I love when I can get a two-for-one deal when it comes to gardening, especially when the deal is on back-breaking labor! If you’re like me, then I think you’ll be particularly interested in keyhole gardens. Maybe you’ve heard of a keyhole garden, but just aren’t sure what it is. Or perhaps the concept is entirely new. In fact, keyhole garden beds are relatively new in the U.S. They originated in southern Africa, where they were developed as a way to garden with limited water in hot, arid conditions.
A clever garden
A keyhole garden is a compost bin and garden in one place. The design takes advantage of sustainable practices and smart, layered design to build a garden that is productive, easy to maintain, and rich in recycled material. Keyhole gardens can thrive in drought conditions, as they don’t require much water. And the design of some of these gardens makes them easily accessible for people with mobility issues. It’s also a great way to incorporate sustainable practices into a garden design. And by all accounts, these gardens are highly productive. But what exactly are they?

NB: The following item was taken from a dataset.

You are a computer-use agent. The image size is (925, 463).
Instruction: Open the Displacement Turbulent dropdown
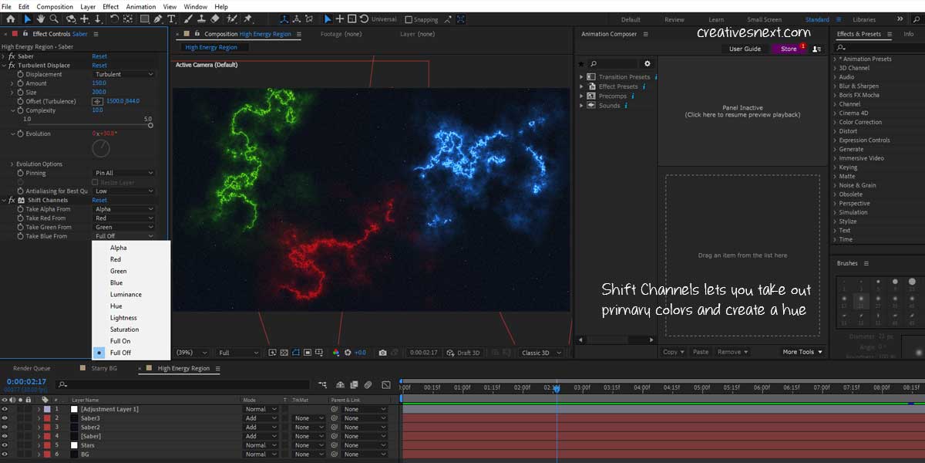pyautogui.click(x=123, y=74)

Writing for the Illinois Extension, horticulturalists Ryan Pankau describes a keyhole garden as “a form of raised bed, typically circular in design, that employs active composting to replenish and build new soil. The centerpiece of a keyhole garden is a “basket” that the gardener continually deposits compost and water into. The compost basket extends above the raised bed allowing water and nutrients from the compost to enter the soil, replenishing it continually as compost is added and decomposes.”
As you can imagine by the name, keyhole gardens are generally shaped like an old-fashioned skeleton keyhole. They are square or circular, possibly with a cutout on one side that ends at an inner circle or square. Often, the pre-made ones you can buy don’t have the cut-out that you can walk into. Instead they simply have a circle or square compost area in the middle of the garden, like the product below.
The one below, from Amazon is under $200, but like most things, they can get pretty expensive once you start moving up in size. They’re also easy enough to make on your own. This one doesn’t have the traditional cut-out, but it’s also small enough that most gardeners could bend over to garden or compost.
Keyhole gardens have also been described as looking like a pie with a slice cut out. Or maybe, if you’re of a particular generation, you could say it looks like Pac-Man.
These gardens are typically about 3 – 4 feet tall and 6 feet around, with a center compost bin that has permeable sides and a top that is raised above the rest of the garden. The center of the raised bed slopes gently outward, so the edges are slightly lower than the center. This allows all the water and composted nutrients to permeate out.
Your DIY keyhole garden bed
The nice thing about a keyhole garden is that the concept is amenable to a lot of variation. The only real parameters are that your center compost tube should be about a foot to 18 inches in diameter, and the total circumference should be about six feet across. It doesn’t even need to necessarily be entirely round.
Likewise, you can construct the walls of your raised bed from pretty much any materials that will hold in the soil. Rocks, corrugated metal, lumber, wood, bricks, cinderblocks, tree stumps, or really anything you can think of could work.
Where you do have to follow some “rules” is in constructing your center compost bin. The idea here is that you want something that will hold in the compost and still be permeable enough that water and composted nutrients can flow away from the bin and into the rest of the garden. In addition, it needs to be tall enough to go from the bottom of the garden to about a foot over the top. So in a 3-foot-tall garden, your compost bin would need to be around 4 feet tall. Chicken wire is a popular solution here as it’s inexpensive and maintains its structure with just a little support from metal rods.
The other important part of a keyhole garden is the layered construction. Here’s what that looks like:
- Start with a drainage layer at the bottom. This can include rocks, large sticks, small branches, or even broken terra cotta pots.
- Line the bottom with a larger “brown” layer. If you recall from composting, green and brown ingredients provide different nutrients and help control moisture. So this bottom layer of brown components would be larger items like sheets of cardboard.
- Add a layer of smaller brown material. Twigs, shredded newspaper, old leaves, and other brown items make up this layer of the garden bed. Water this layer thoroughly to help ensure the garden has moisture at these lower levels.
- Add a green layer. Fresh grass clippings, eggshells, fruit rinds, and anything else that would be green in your compost can go here.
- Add a layer of compost or topsoil. Or, ideally, a nice mix of compost and topsoil together would be your final layer. Remember that this layer needs to slope outward away from the center compost tube.
Your top layer will probably be thicker than the other layers. That’s expected. You can also go through the layers again. And remember, there are numerous ingredients you can use for each layer. Part of the idea of these gardens is that they take advantage of local resources.
Some people like to add a layer of mulch on top. That’s certainly acceptable, and it can help the garden retain moisture.
Once your garden is established, the only watering you need to do is through the compost tube. That’s part of the reason these gardens are so drought-friendly.
The environmental benefits of a keyhole garden bed cannot be overstated. In addition to efficient water usage, they can also use captured rainwater or greywater from homes. In one case study in Samoa, researchers found that these gardens either “directly or indirectly” addressed issues such as overuse of clean water, changes in rainfall amounts, increasing storm severity, management of household waste, and other environmental issues.
Have you tried making a garden bed like this? How did it work for you?